Gedachten aan ingesleten patronen vliegen mij soms aan

Het is die onveranderlijkheid van ingesleten patronen, de gang van zaken waaraan wij zo gehecht zijn geraakt, die amper ruimte laat voor iets nieuws – of voor een ander perspectief. Probeer maar eens een vaste gewoonte te doorbreken in je eigen leven, bijvoorbeeld het ochtendritueel, vanaf het moment dat de wekker afgaat.

Zo gaat het ook op wereldschaal. Probeer daar maar eens een einde te maken aan vaste gewoontes! Nog steeds zijn wij verslaafd aan fossiele brandstoffen, en aan een levensstijl waarin ontzettend veel mogelijk is. Of neem de mondiale ongelijkheid tussen arm en rijk, die weer toeneemt. Met als gevolg dat mensen op drift raken, hun heil elders gaan zoeken. Denk ook aan de eindeloze conflicten tussen moslims, joden en christenen. Ze spelen telkens weer op. Een oplossing lijkt eindeloos ver weg. Het kan mij soms aanvliegen, de gedachte aan al die vaste gewoonten en gebruiken, zo diep en zo onveranderlijk.

Elk jaar vieren wij het nieuwe begin, dat de engelen doet dansen

Hoe kun je ooit denken dat echte verandering mogelijk is? Hoe zou je ooit nog kunnen hopen op een nieuw begin? Gelukkig vieren wij elk jaar die wonderlijke geboorte. Dat nieuwe begin. Een onverwachte beweging. Er klinkt een stem. En een lied van de engelen.

Een lied dat de nacht stukzingt. En je zou kunnen zeggen, dat de engelen daarna beginnen te dansen. De filosoof Friedrich Nietzsche zei ooit: ‘Zij die dansen worden voor gek verklaard door degenen die de muziek niet horen.’

In de onveranderlijke duisternis van de nacht horen de herders hemelse muziek, en beginnen te dansen: richting de kribbe.

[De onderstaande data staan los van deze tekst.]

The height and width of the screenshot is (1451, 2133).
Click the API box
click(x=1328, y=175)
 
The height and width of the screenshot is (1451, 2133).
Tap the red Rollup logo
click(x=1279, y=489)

Als omstanders het hadden gezien, zouden ze hen voor gek hebben verklaard. Want omstanders hoorden de muziek niet. Je moet inderdaad een beetje gek zijn om die muziek sowieso te kunnen horen. De muziek van geboorte, van een nieuw begin, van de mogelijkheid tot verandering.

De capaciteit om niet alleen iemand te zijn, maar ook iemand te worden

De geboorte van Jezus belichaamt de hoop dat een nieuw begin mogelijk is – telkens weer, zelfs in het zicht van ondergang en dood. Kerst is het feest van de hoop. Wij zijn niet gedoemd tot eeuwige herhaling van hetzelfde, tot eindeloze reproductie van één patroon. ‘Want een kind is ons geboren!’ Dat betekent dat wij mensen, ook al zijn we sterfelijk, niet geboren zijn om te sterven maar om een begin te maken. Hannah Arendt was uit Nazi-Duitsland gevlucht naar New York. Zij was altijd hartstochtelijk op zoek naar de mogelijkheid van opnieuw beginnen, na het onvoorstelbare leed van de Holocaust.

Geboortelijkheid is volgens Arendt het vermogen van de mens om niet alleen iemand te zijn, maar ook, nee vooral, om iemand te worden. Niet alles ligt vast. Er kan worden bijgestuurd. De toekomst kun je enerzijds zien als een land dat niet meer braak ligt, want het verleden laat nu eenmaal diepe sporen na. Tegelijk is de toekomst een land dat nog niet af is. Hoop op een nieuw begin geeft richting aan het denken. Wie zich al hopend en dromend, en met zijn verbeeldingskracht, een voorstelling durft te maken van een goede toekomst, die weet welke kant hij op wil. Dan kan hij ook de eerste stappen zetten. We hebben daarom verhalen, visioenen nodig. Over hoe het anders kan. Hoe het anders moet.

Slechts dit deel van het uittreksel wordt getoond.